End Date: 31/03/2025
Funding: NGI Trustchain Open Call
Project Leader: Efraimidis Pavlos
FLORA is an innovative ovulation tracking app that harnesses Federated Learning to promote transparency and enhance users’ privacy. This cutting-edge approach ensures that data remains on users’ devices while enabling the collaborative training of machine learning models.

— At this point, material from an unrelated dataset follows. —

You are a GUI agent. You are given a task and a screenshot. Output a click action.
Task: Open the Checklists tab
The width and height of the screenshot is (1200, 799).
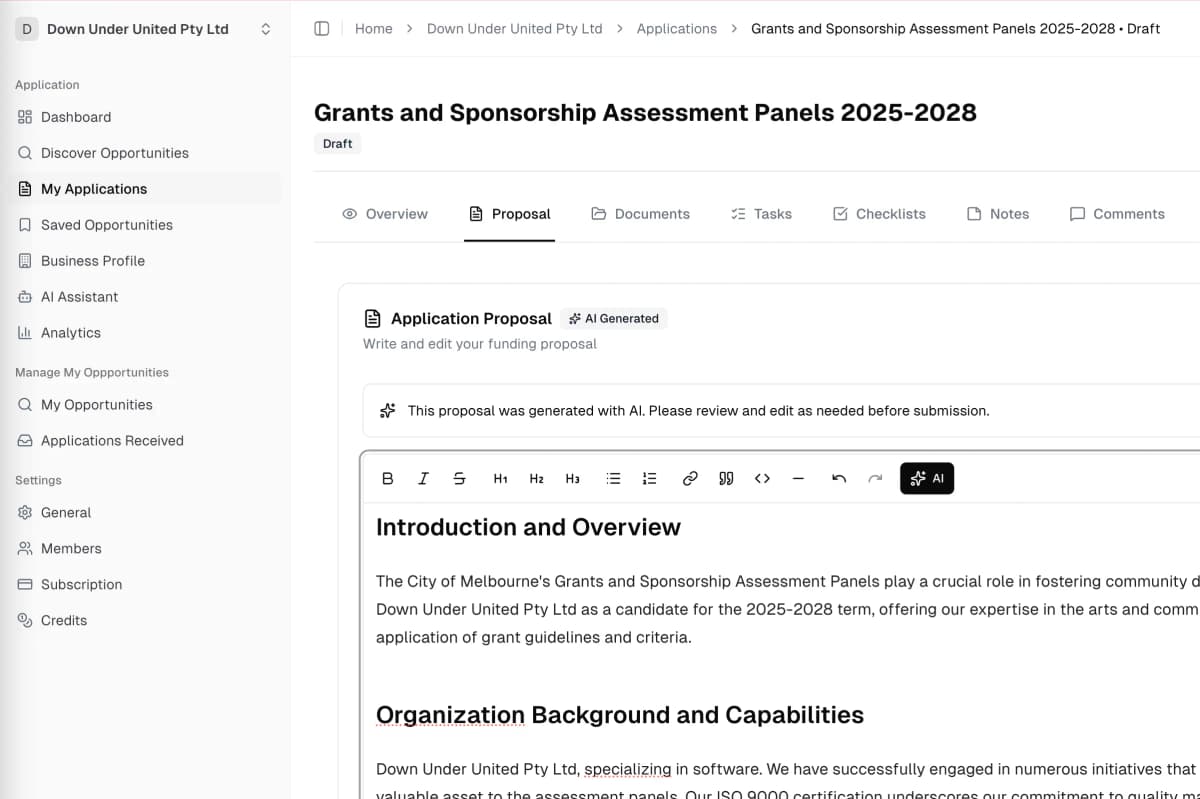point(879,214)
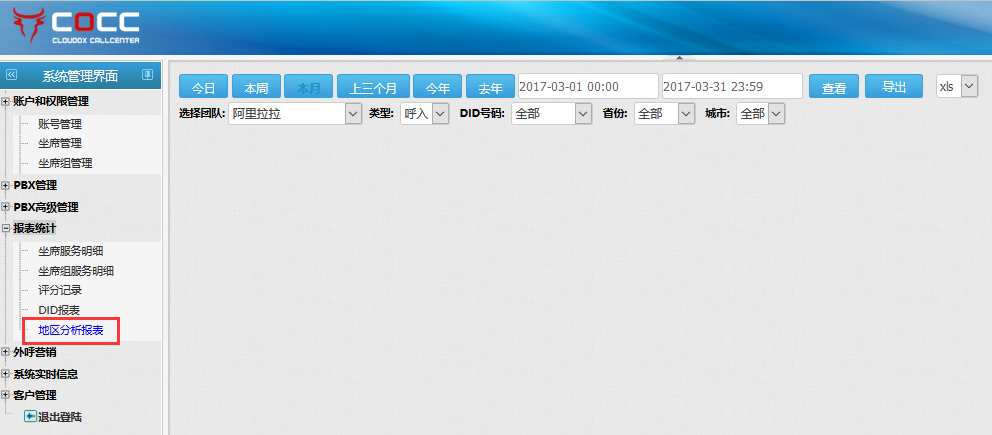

FLORA offers accurate ovulation date predictions and personalized health insights using Artificial Intelligence. To bolster security, additional privacy-preserving mechanisms are employed. Fully Homomorphic Encryption is applied during the model aggregation phase to shield user data from potential breaches, while local differential privacy is integrated to ensure data privacy from model-based threats. Furthermore, FLORA leverages blockchain technology to establish a verifiable consent system. This system verifies each user’s consent for data sharing and prevents unauthorized alterations. Blockchain also serves as a transparent repository for storing machine learning model versions generated during the Federated Learning process. Lastly, to recognize and incentivize user participation, FLORA introduces a token-based blockchain reward system for users who contribute models or data commensurate with their contributions.
The project’s ultimate objective is the development of a user-oriented mobile application for precise ovulation tracking with total control over data, enhanced by the power of AI. This solution places the utmost importance on safeguarding user privacy and machine learning transparency through state-of-the-art techniques, ensuring that individuals can confidently use FLORA for their health and well-being needs.